Il bilancio delle infrastrutture in espansione di NVIDIA
La partecipazione di Cloverleaf è un elemento di un modello in crescita di NVIDIA che investe capitale nello strato fisico da cui dipendono le sue GPU. Il 7 maggio 2026, NVIDIA ha siglato una partnership con IREN, l’operatore di data center, puntando a fino a 5 gigawatt di infrastruttura allineata a DSX e concedendo a NVIDIA un diritto di cinque anni per acquistare fino a 30 milioni di azioni IREN a 70 $ ciascuna — un potenziale investimento di 2,1 miliardi di dollari.

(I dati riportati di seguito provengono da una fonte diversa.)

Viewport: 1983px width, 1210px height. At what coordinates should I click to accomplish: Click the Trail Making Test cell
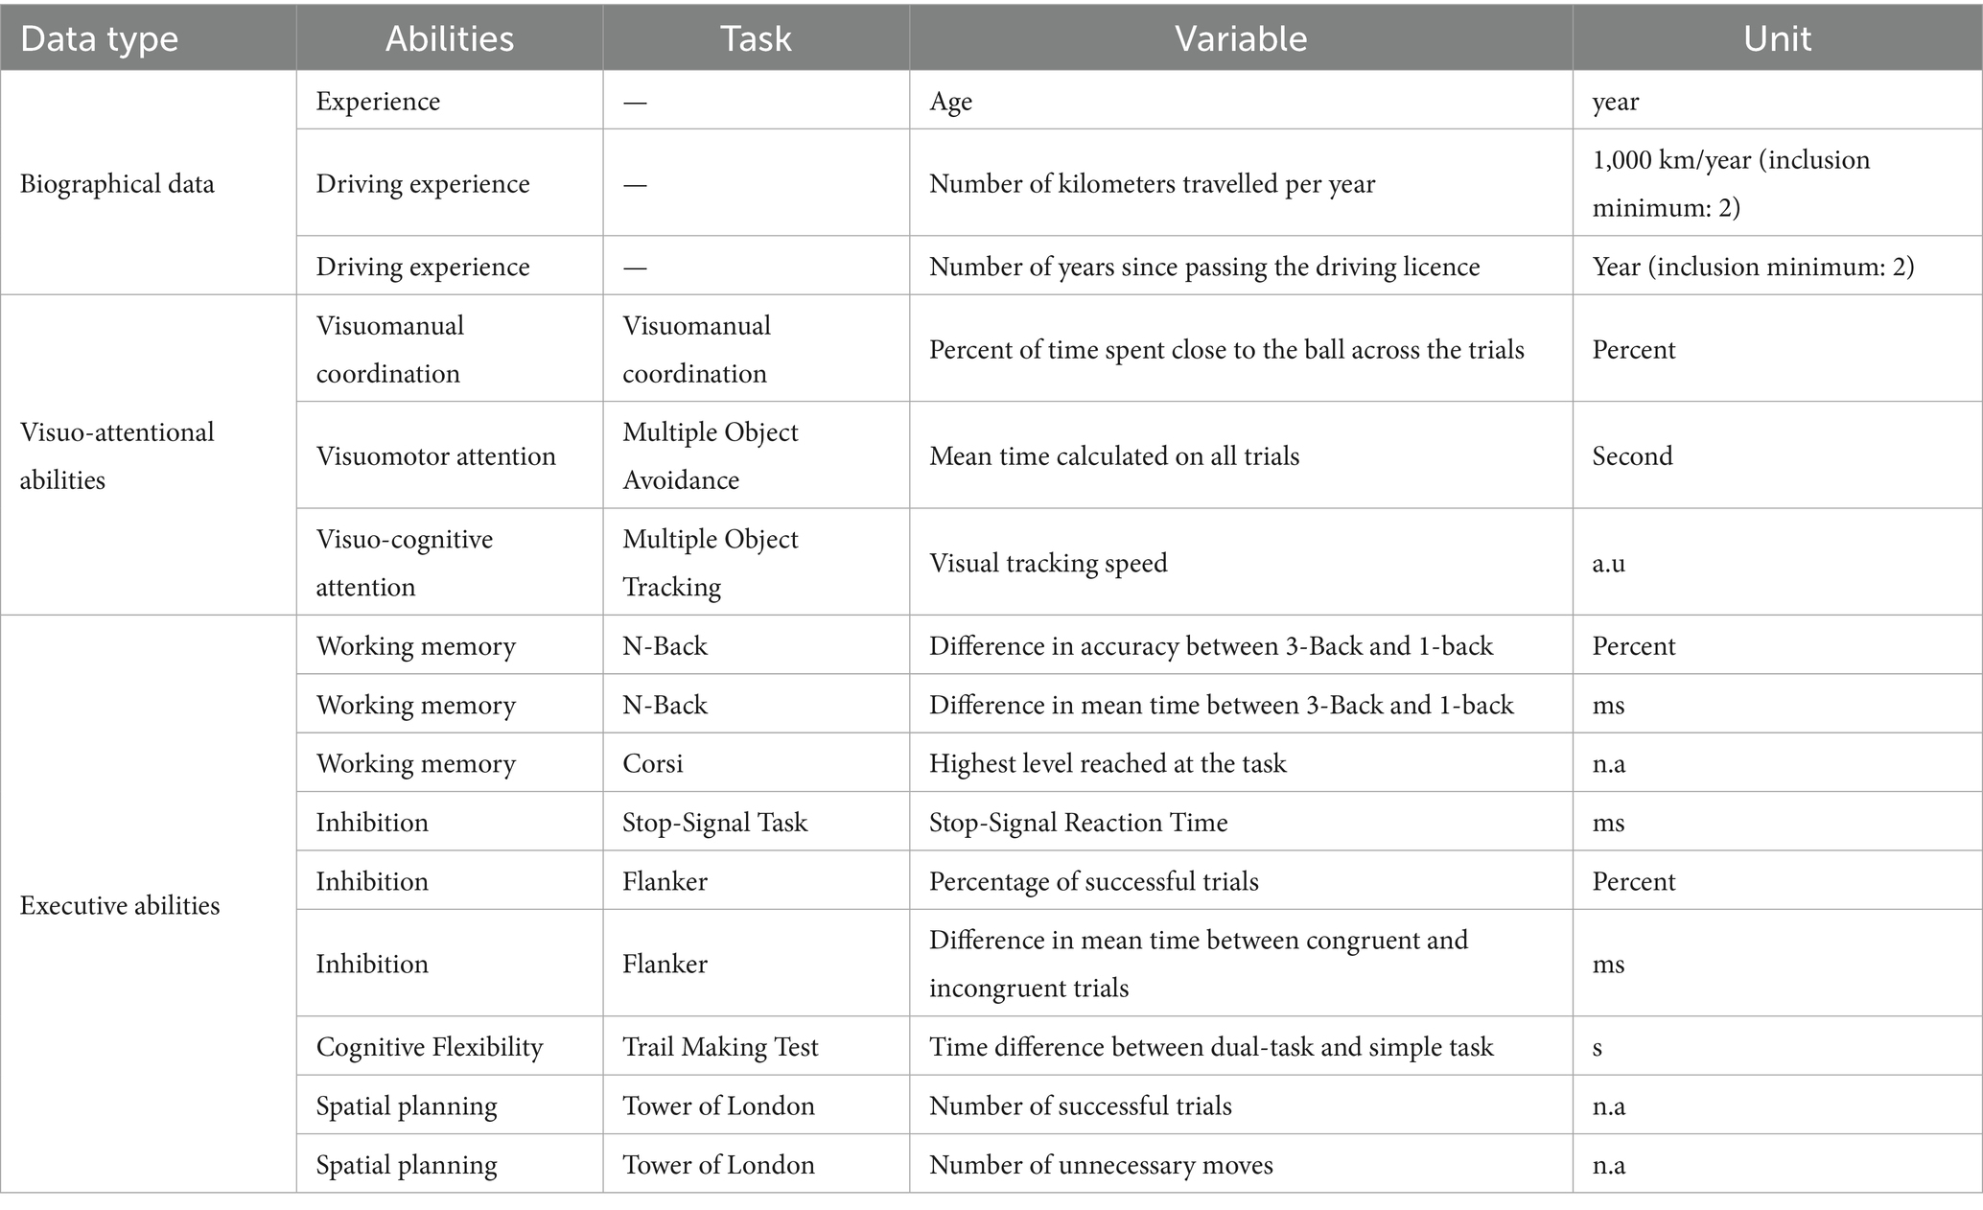click(x=720, y=1047)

All’inizio di questo mese NVIDIA ha anche garantito fino a 105 miliardi di dollari per un campus dell’Ohio da 8 gigawatt locato da OpenAI.
La logica è coerente in tutti gli accordi: le prossime generazioni di piattaforme NVIDIA vengono vendute in capacità che ancora non esistono, quindi l’azienda sta seminando gli sviluppatori, gli operatori e i veicoli di finanziamento pronti a costruirla. Una partecipazione di minoranza nello strato di terra alimentata estende tale strategia all’inizio stesso della catena di fornitura — il sito stesso, prima che venga progettato un singolo rack. Nessuna delle due aziende ha divulgato una tempistica per il primo sito sviluppato congiuntamente.